_Required work:_ Please output the data exactly, minus pictures.

[Input data Boundary: Start]

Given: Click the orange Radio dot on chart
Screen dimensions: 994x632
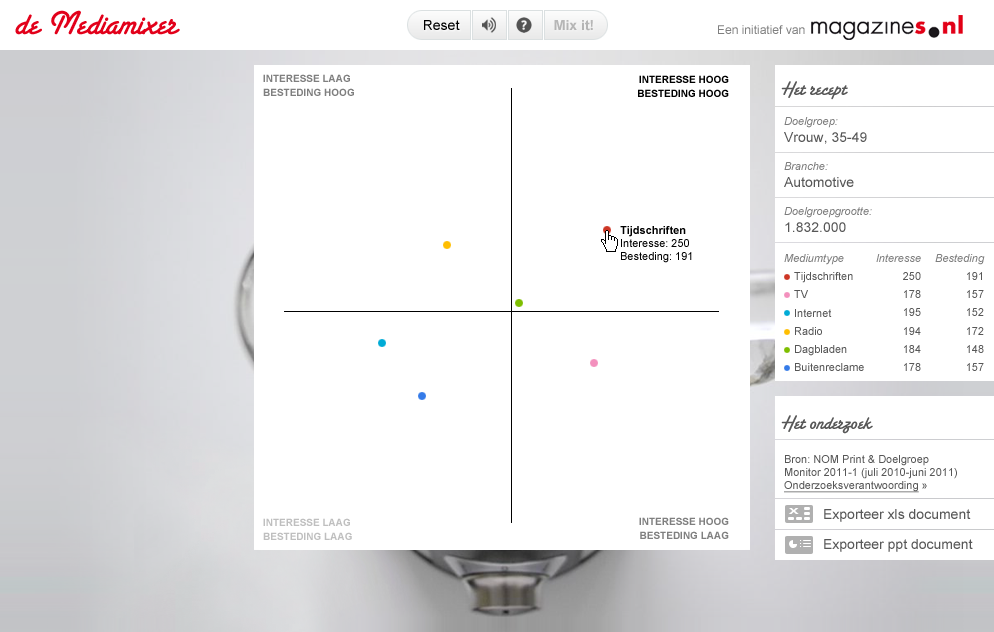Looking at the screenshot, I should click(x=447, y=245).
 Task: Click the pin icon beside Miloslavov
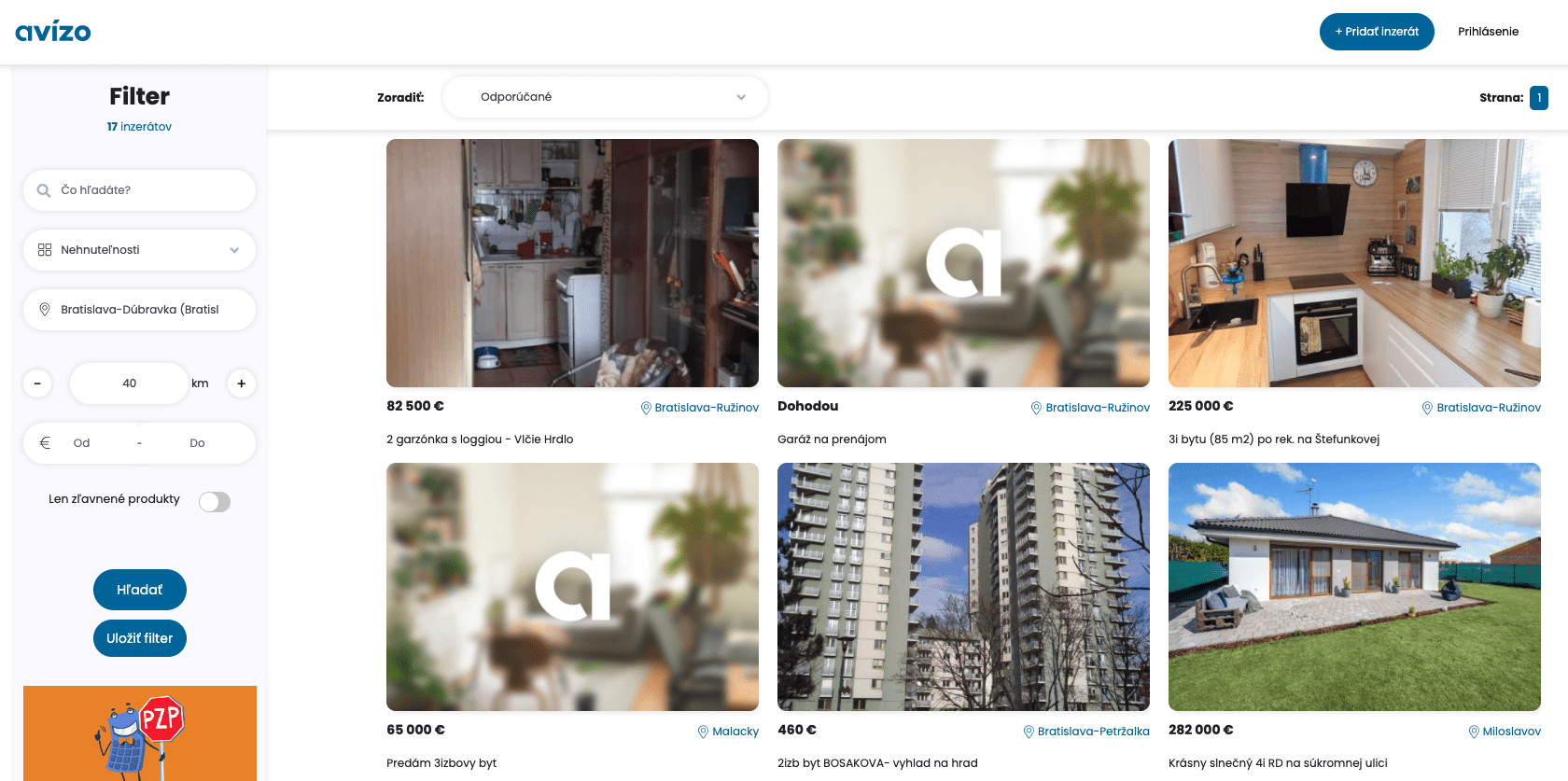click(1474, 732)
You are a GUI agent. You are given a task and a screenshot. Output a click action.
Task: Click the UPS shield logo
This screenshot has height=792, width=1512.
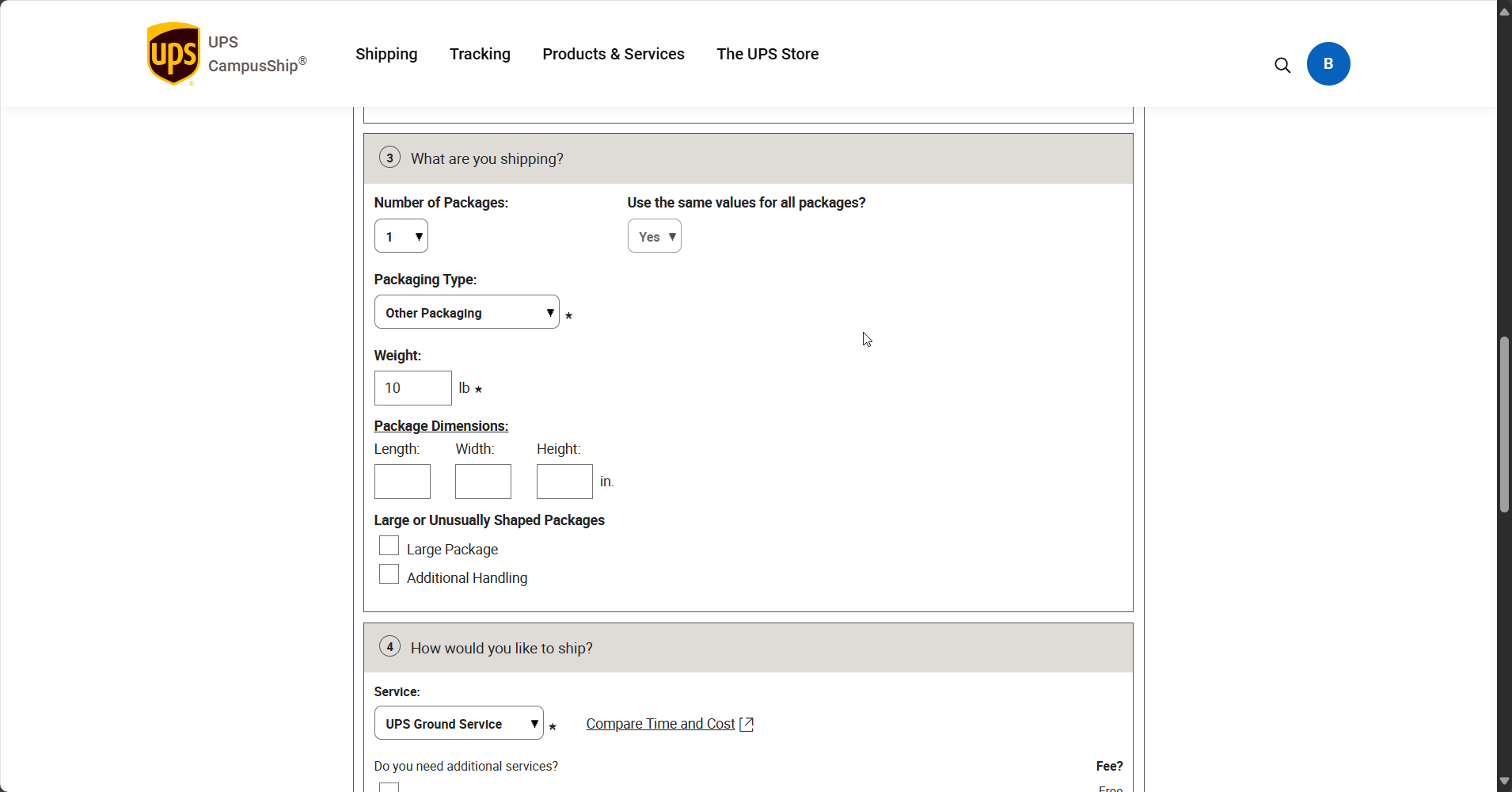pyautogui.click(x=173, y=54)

[Input data Boundary: End]

_Output:_
Given: Click the orange Radio dot on chart
Screen dimensions: 994x632
Looking at the screenshot, I should click(x=447, y=245).
 Task: Click the pin icon beside Miloslavov
click(1474, 732)
You are a GUI agent. You are given a task and a screenshot. Output a click action.
Task: Click the UPS shield logo
This screenshot has height=792, width=1512.
pyautogui.click(x=173, y=54)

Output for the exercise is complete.